(Word and element location data)

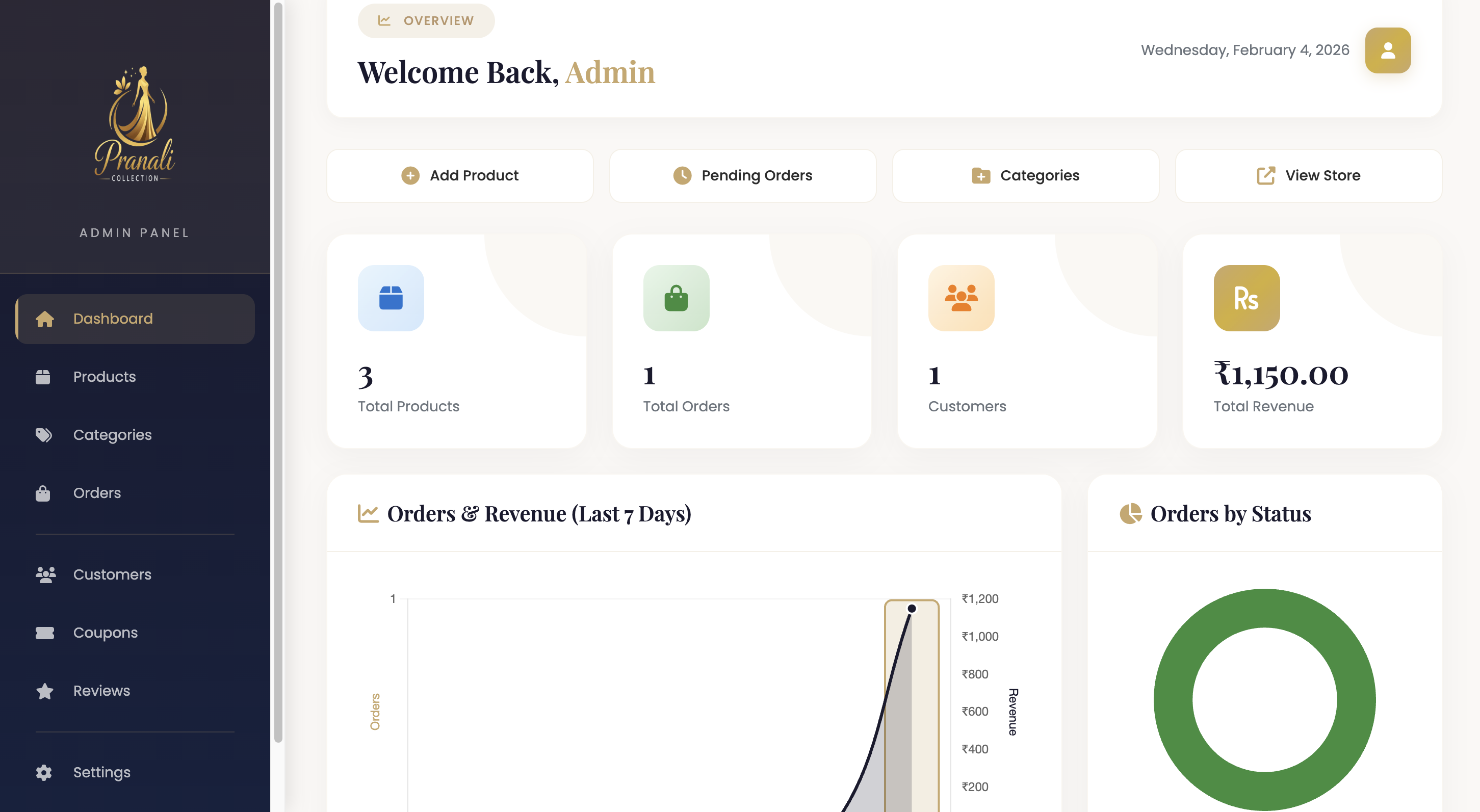Go to Products in the sidebar
Image resolution: width=1480 pixels, height=812 pixels.
tap(105, 377)
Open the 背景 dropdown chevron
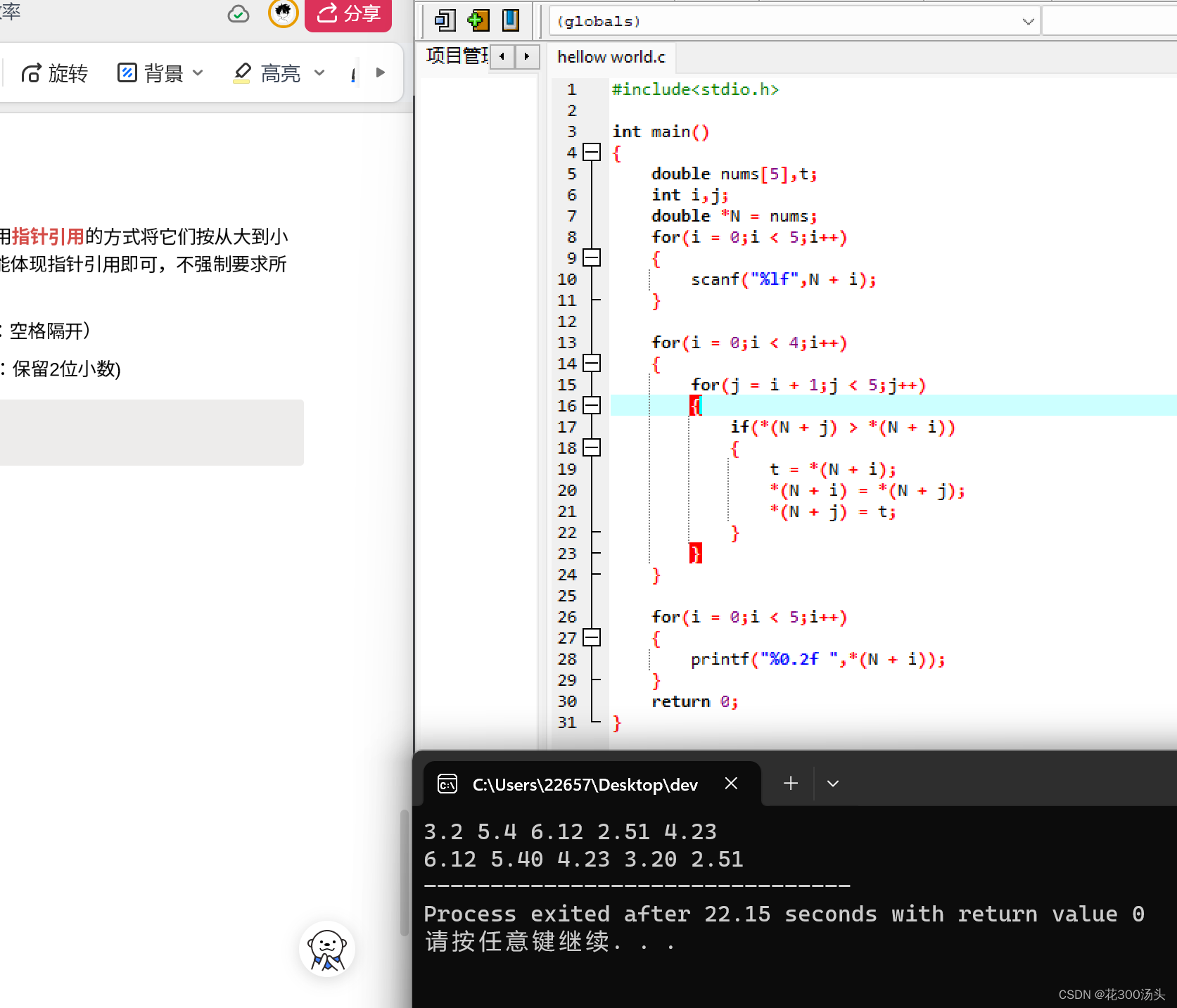 [x=198, y=72]
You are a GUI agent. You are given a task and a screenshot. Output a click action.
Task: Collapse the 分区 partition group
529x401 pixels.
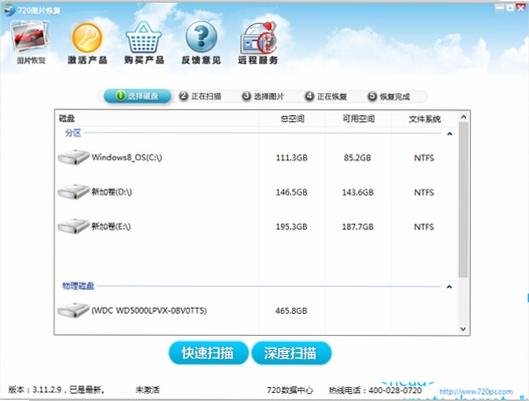[449, 134]
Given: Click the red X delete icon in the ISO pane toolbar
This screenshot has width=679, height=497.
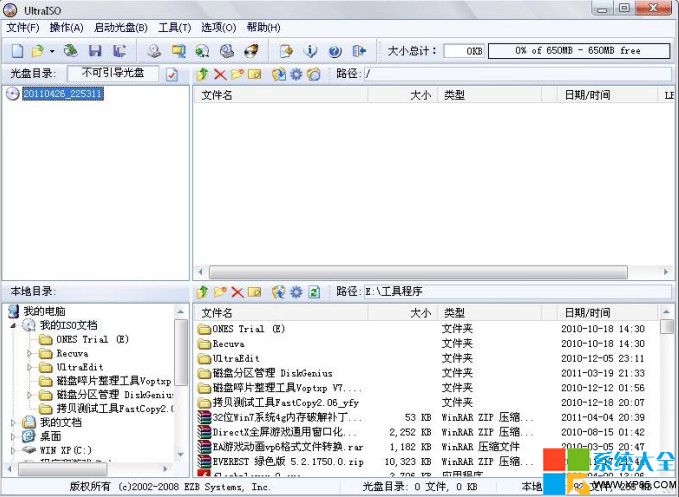Looking at the screenshot, I should point(220,74).
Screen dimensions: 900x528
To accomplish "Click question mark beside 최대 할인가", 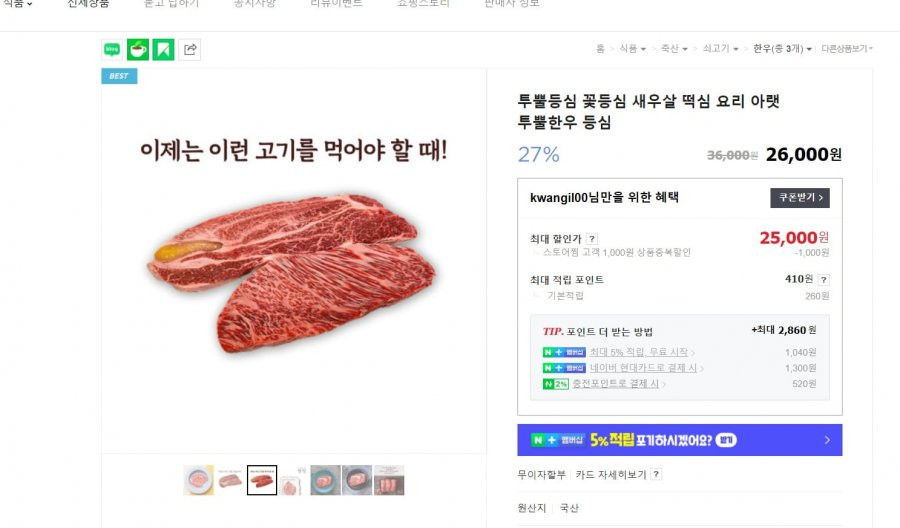I will 592,238.
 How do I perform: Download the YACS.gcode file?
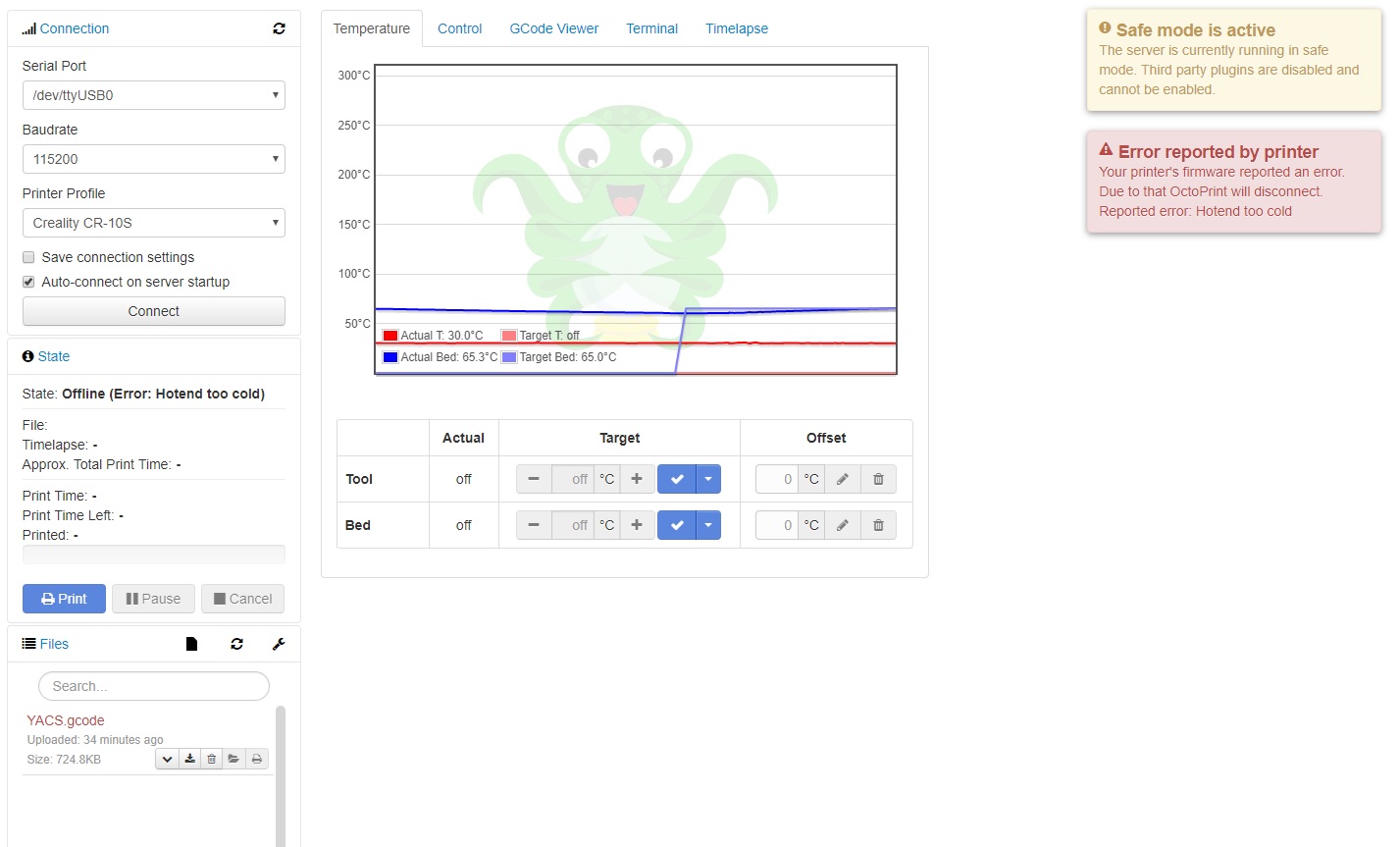point(189,758)
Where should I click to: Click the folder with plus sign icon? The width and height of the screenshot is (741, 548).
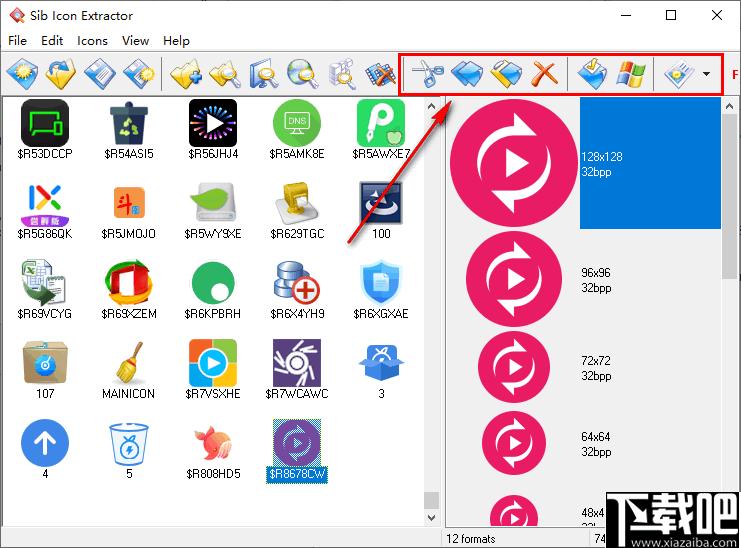point(186,74)
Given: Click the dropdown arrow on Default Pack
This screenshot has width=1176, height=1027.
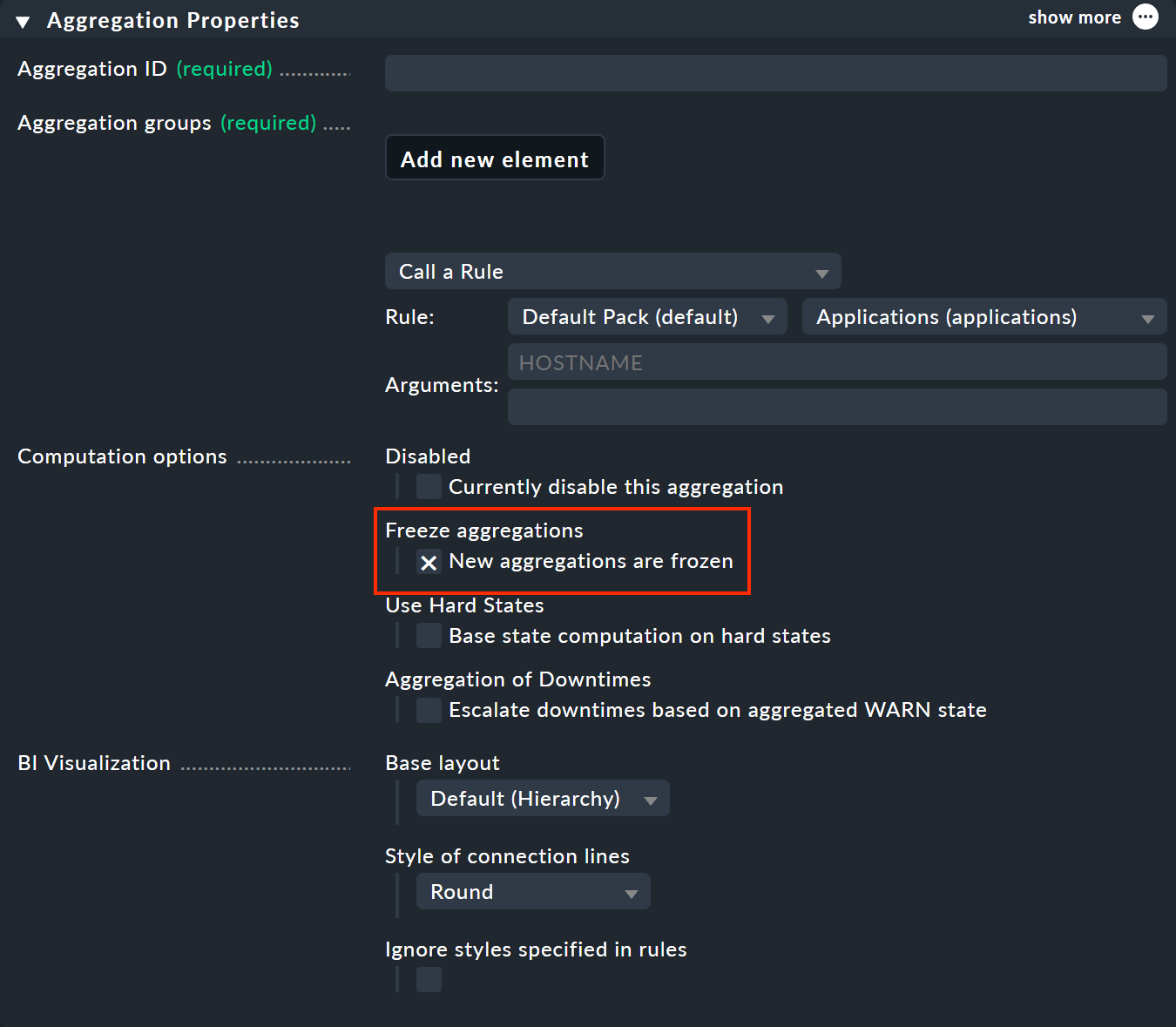Looking at the screenshot, I should click(x=767, y=316).
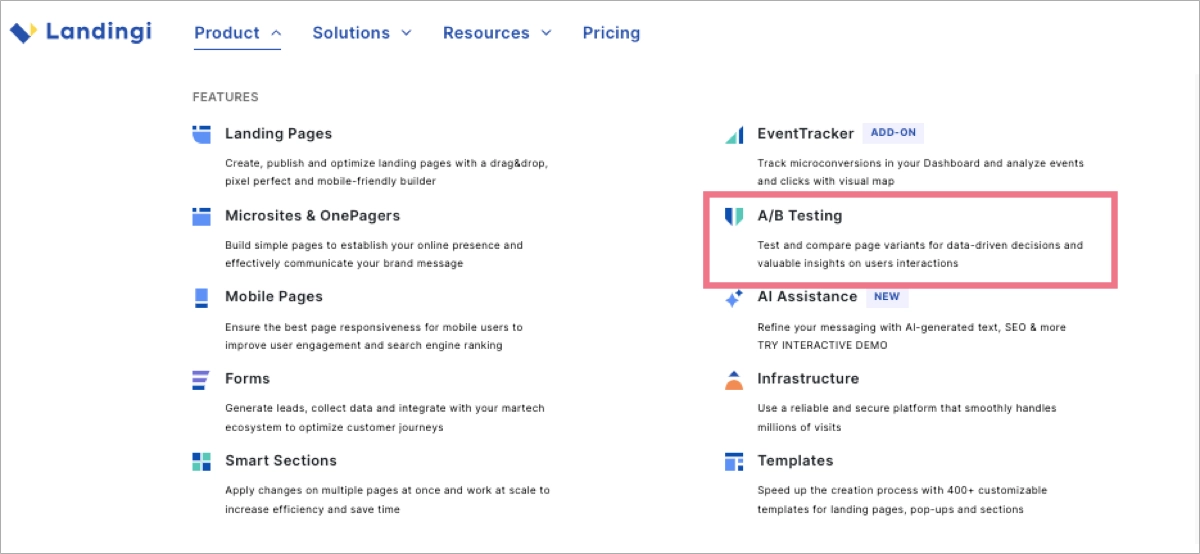Click the Infrastructure icon

pyautogui.click(x=734, y=379)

# [STATED TASK]
Copy the items from the beginning through the line containing "Looking at the screenshot, I should point(220,74).", leaving out the pictures.

# [COMPLETED TASK]
Go to Products in the sidebar
Image resolution: width=1480 pixels, height=812 pixels.
tap(105, 377)
Open the 背景 dropdown chevron
 [x=198, y=72]
You are a GUI agent. You are given a task and a screenshot. Output a click action.
Task: Collapse the 分区 partition group
529x401 pixels.
[449, 134]
Given: Click the red X delete icon in the ISO pane toolbar
This screenshot has width=679, height=497.
Looking at the screenshot, I should point(220,74).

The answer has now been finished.